» What the exercise asks
The response should consist of every record, reproduced exactly.

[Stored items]
'''

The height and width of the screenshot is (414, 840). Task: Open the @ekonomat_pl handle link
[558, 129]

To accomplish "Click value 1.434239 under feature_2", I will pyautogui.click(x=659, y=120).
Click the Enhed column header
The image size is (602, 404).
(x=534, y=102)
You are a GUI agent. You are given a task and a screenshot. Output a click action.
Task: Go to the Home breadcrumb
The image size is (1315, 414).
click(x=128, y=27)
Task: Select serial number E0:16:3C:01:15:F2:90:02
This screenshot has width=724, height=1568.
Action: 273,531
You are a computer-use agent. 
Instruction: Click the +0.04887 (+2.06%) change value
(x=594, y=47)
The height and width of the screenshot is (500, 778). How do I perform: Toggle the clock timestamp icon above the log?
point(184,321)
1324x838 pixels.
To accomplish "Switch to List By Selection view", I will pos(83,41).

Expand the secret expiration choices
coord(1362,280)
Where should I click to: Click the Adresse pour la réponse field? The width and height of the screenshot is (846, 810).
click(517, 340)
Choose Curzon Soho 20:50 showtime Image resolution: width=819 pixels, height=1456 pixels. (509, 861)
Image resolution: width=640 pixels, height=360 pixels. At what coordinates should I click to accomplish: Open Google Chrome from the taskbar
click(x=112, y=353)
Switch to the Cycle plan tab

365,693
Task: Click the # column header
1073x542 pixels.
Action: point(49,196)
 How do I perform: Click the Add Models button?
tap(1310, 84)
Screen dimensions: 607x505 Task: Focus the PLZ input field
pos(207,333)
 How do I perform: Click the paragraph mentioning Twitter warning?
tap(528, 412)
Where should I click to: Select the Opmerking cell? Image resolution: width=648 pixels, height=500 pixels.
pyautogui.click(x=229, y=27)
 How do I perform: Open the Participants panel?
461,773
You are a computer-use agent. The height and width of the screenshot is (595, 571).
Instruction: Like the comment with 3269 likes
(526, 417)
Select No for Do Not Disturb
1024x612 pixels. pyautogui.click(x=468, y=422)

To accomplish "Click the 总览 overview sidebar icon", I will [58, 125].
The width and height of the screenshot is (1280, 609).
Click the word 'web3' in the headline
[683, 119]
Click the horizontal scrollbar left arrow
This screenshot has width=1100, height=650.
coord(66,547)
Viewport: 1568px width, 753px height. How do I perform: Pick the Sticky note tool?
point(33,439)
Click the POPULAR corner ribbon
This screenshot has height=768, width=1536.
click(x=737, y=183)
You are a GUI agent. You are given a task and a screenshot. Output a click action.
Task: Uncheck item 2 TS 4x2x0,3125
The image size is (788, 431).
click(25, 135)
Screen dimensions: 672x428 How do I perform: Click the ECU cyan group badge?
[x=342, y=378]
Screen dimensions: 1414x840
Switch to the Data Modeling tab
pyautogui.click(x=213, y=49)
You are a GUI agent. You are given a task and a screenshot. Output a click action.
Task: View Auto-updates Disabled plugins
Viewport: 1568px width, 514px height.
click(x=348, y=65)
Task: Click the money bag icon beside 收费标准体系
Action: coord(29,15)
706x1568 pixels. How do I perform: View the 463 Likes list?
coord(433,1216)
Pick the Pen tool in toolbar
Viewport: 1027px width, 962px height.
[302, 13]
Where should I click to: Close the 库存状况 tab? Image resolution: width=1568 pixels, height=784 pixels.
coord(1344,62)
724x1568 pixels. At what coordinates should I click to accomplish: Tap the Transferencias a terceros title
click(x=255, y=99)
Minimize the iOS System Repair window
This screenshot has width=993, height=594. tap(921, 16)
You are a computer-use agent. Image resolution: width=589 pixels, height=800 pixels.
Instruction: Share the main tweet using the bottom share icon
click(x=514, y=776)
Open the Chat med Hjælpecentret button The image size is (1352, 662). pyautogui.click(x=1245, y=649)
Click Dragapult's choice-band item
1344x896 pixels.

'''

» Exercise answer
The height and width of the screenshot is (414, 840). Task: Open the @ekonomat_pl handle link
[558, 129]

To accomplish "Click value 1.434239 under feature_2", I will pyautogui.click(x=659, y=120).
Click the Enhed column header
The image size is (602, 404).
(x=534, y=102)
You are a GUI agent. You are given a task and a screenshot. Output a click action.
Task: Go to the Home breadcrumb
The image size is (1315, 414).
click(x=128, y=27)
Task: Select serial number E0:16:3C:01:15:F2:90:02
This screenshot has width=724, height=1568.
Action: 273,531
You are a computer-use agent. 
Instruction: Click the +0.04887 (+2.06%) change value
(x=594, y=47)
The height and width of the screenshot is (500, 778). How do I perform: Toggle the clock timestamp icon above the log?
point(184,321)
1324x838 pixels.
To accomplish "Switch to List By Selection view", I will pos(83,41).

Expand the secret expiration choices
coord(1362,280)
Where should I click to: Click the Adresse pour la réponse field? The width and height of the screenshot is (846, 810).
click(517, 340)
Choose Curzon Soho 20:50 showtime Image resolution: width=819 pixels, height=1456 pixels. (509, 861)
Image resolution: width=640 pixels, height=360 pixels. At what coordinates should I click to accomplish: Open Google Chrome from the taskbar
click(x=112, y=353)
Switch to the Cycle plan tab

365,693
Task: Click the # column header
1073x542 pixels.
Action: point(49,196)
 How do I perform: Click the Add Models button?
tap(1310, 84)
Screen dimensions: 607x505 Task: Focus the PLZ input field
pos(207,333)
 How do I perform: Click the paragraph mentioning Twitter warning?
tap(528, 412)
Where should I click to: Select the Opmerking cell? Image resolution: width=648 pixels, height=500 pixels.
pyautogui.click(x=229, y=27)
 How do I perform: Open the Participants panel?
461,773
You are a computer-use agent. The height and width of the screenshot is (595, 571).
Instruction: Like the comment with 3269 likes
(526, 417)
Select No for Do Not Disturb
1024x612 pixels. pyautogui.click(x=468, y=422)

To accomplish "Click the 总览 overview sidebar icon", I will [58, 125].
The width and height of the screenshot is (1280, 609).
Click the word 'web3' in the headline
[683, 119]
Click the horizontal scrollbar left arrow
This screenshot has width=1100, height=650.
coord(66,547)
Viewport: 1568px width, 753px height. How do I perform: Pick the Sticky note tool?
point(33,439)
Click the POPULAR corner ribbon
This screenshot has height=768, width=1536.
click(x=737, y=183)
You are a GUI agent. You are given a task and a screenshot. Output a click action.
Task: Uncheck item 2 TS 4x2x0,3125
The image size is (788, 431).
click(25, 135)
Screen dimensions: 672x428 How do I perform: Click the ECU cyan group badge?
[x=342, y=378]
Screen dimensions: 1414x840
Switch to the Data Modeling tab
pyautogui.click(x=213, y=49)
You are a GUI agent. You are given a task and a screenshot. Output a click action.
Task: View Auto-updates Disabled plugins
Viewport: 1568px width, 514px height.
click(x=348, y=65)
Task: Click the money bag icon beside 收费标准体系
Action: coord(29,15)
706x1568 pixels. How do I perform: View the 463 Likes list?
coord(433,1216)
Pick the Pen tool in toolbar
Viewport: 1027px width, 962px height.
[302, 13]
Where should I click to: Close the 库存状况 tab? Image resolution: width=1568 pixels, height=784 pixels.
coord(1344,62)
724x1568 pixels. At what coordinates should I click to accomplish: Tap the Transferencias a terceros title
click(x=255, y=99)
Minimize the iOS System Repair window
This screenshot has width=993, height=594. tap(921, 16)
You are a computer-use agent. Image resolution: width=589 pixels, height=800 pixels.
Instruction: Share the main tweet using the bottom share icon
click(x=514, y=776)
Open the Chat med Hjælpecentret button The image size is (1352, 662). pyautogui.click(x=1245, y=649)
Click Dragapult's choice-band item
1344x896 pixels.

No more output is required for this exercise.